-- Selected passage follows --

MEM's Avatar Jump to comment 26 by MEM

Comment 12 by noimspartacus :

I wonder if Ms Comer is using the wrong part of the 1st Amendment to make her case. Does it not violate her free speech rights to have an opinion on the TEA's neutrality policy? . . . I However, I don't think the TEA, a government entity, is excluded from the purview of 1st Amendment's free speech clause. Any lawyers on this board care to chime in?

Hi noimspartacus - very good catch. As a US attorney, albeit not one who specializes in constitutional law, I can offer the following observations. The appeals court raised the exact same point that you did in their opinion in the footnote on page 12, and agrees that government employees have a 1st Amendment right to freedom of speech. In the words of the court:

"As a public employee, Comer’s “speech is protected by the First Amendment when [her] interests . . . ‘as a citizen commenting upon matters of public concern’ outweigh the interests of the state ‘as an employer, in promoting the efficiency of the services it performs through its employees.’” Charles, 522 F.3d at 512 (quoting Williams v. Dallas Indep. Sch. Dist., 480 F.3d 689, 692 (5th Cir. 2007)). Comer, however, has raised no free speech claims, and consequently, we decline the occasion to surmise her chances of succeeding on claims she has not raised."

-- Selected passage concluded --
-- Provided material follows --

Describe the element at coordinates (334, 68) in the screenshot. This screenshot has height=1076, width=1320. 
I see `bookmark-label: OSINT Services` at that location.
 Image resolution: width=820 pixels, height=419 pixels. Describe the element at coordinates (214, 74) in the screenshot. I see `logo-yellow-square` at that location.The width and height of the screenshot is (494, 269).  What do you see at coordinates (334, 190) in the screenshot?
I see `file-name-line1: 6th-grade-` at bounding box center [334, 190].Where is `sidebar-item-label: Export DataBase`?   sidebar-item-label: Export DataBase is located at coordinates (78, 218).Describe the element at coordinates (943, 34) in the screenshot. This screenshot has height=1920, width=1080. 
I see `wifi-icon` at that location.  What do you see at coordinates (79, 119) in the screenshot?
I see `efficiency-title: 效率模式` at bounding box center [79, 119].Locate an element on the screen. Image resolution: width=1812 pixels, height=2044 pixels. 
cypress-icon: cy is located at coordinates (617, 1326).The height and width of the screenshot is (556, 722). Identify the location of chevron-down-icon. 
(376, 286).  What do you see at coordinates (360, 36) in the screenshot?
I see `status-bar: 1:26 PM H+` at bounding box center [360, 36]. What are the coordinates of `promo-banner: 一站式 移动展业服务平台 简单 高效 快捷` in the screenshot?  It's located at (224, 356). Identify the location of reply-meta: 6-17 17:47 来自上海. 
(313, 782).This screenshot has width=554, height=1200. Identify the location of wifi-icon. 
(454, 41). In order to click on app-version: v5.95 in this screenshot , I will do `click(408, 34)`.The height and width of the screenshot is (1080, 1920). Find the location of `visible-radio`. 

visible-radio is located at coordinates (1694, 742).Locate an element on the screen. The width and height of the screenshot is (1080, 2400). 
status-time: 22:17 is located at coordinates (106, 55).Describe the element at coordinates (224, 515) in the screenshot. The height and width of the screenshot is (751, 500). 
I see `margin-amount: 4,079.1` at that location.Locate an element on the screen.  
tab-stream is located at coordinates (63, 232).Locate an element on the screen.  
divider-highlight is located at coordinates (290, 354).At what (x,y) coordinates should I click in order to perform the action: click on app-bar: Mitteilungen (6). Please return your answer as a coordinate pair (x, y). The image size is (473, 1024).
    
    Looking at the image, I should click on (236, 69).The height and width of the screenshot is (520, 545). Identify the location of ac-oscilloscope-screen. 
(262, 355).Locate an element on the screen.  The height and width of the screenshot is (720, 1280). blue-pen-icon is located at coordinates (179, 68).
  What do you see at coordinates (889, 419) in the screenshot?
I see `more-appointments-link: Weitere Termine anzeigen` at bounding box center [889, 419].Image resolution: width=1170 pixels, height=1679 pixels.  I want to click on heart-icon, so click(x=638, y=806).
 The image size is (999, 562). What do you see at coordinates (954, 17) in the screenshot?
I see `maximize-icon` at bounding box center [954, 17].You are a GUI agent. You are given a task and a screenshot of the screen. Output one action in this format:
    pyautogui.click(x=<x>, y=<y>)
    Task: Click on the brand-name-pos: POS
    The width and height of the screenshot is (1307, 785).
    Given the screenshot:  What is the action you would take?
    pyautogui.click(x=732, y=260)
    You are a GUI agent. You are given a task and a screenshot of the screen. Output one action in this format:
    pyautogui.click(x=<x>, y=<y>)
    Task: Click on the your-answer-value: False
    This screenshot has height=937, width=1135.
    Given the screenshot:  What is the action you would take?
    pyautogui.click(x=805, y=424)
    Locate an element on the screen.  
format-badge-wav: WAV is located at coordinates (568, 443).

-- Provided material concluded --

■ **Instructions**:
#1 Answer these questions using the forum comment about Comer's case.
(a) On what page of the appeals court's opinion is the footnote that raises the same point?
(b) How does the responding commenter describe their own profession?
(c) What type of claims does the court say Comer has not raised?
#2 In the forum comment about Comer's case, list every number of three or more digits in the quoted court passage that begins "As a public employee".
The records that accompany this text were drawn from a separate source.

■ **List of solutions**:
#1
(a) Page 12.
(b) A US attorney who does not specialize in constitutional law.
(c) Free speech claims.

#2 522, 512, 480, 689, 692, 2007